Sappi builds profit on shift to celluloseComment on this story
Sappi had benefited from the strategic decision to invest in and grow the specialised cellulose and dissolving wood pulp businesses, it said in its first-quarter results yesterday.
The biggest manufacturer of glossy paper increased profit to $18 million (R201m) in the three months to December from $12m in the same quarter a year earlier. It swung from a restated loss of $149m for the September quarter.
“We continue to generate good returns in the specialised cellulose business, and the dissolving wood pulp market experienced strong demand in an increasingly competitive market,” Sappi said.

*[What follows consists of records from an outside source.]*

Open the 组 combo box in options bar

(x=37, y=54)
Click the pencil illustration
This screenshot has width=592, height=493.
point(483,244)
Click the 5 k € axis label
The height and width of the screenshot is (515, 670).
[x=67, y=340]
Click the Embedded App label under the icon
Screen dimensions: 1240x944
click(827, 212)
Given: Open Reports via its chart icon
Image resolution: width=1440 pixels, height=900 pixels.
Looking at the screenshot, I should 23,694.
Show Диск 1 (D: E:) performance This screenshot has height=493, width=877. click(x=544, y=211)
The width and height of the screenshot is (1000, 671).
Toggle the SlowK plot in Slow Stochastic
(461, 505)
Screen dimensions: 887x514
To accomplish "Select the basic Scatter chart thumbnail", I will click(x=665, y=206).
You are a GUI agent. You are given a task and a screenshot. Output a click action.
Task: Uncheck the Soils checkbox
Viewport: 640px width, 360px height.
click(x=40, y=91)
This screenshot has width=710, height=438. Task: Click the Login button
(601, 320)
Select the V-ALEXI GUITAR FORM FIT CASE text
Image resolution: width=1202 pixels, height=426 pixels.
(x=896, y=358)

Earnings before interest, tax, depreciation and amortisation, excluding special items, was $147m and the operating profit, excluding special items, was $60m.
Chief executive Ralph Boettger, who will leave Sappi in June because of ill health, said the results showed a return to profitability on the back of major strategic changes to expand and grow high-margin businesses, specifically the specialised cellulose venture.
Capital expenditure for the full year is expected to be less than $300m. This, along with the forecast of better profits, should allow Sappi to reduce debt to $2 billion by the end of the fiscal year.
Sappi has recently opened mills for dissolving wood pulp in South Africa and North America to raise exposure to the product, which carries a higher profit margin than paper. The material is used to make textiles, including modal, which in turn is used to make apparel such as lingerie.
The southern African specialised cellulose business performed well but net selling prices for wood pulp were flat compared with the previous quarter. The South African paper business returned to profit, aided by the weaker rand.
Boettger said Sappi was benefiting from the weaker rand and the company was exporting a large portion of products from South Africa.
“We prefer the weaker rand but the extremely volatile weaker rand is not good in the longer run because it puts a massive pressure on us in terms of operations in the South African economy,” Boettger said.
Despite tough trading conditions in Europe, Sappi’s operations there remained a large part of the business. Sappi was investing in its low-cost large mills to further reduce costs in the European business.
Sappi shares slid 2.2 percent to close at R34.30 on the JSE yesterday.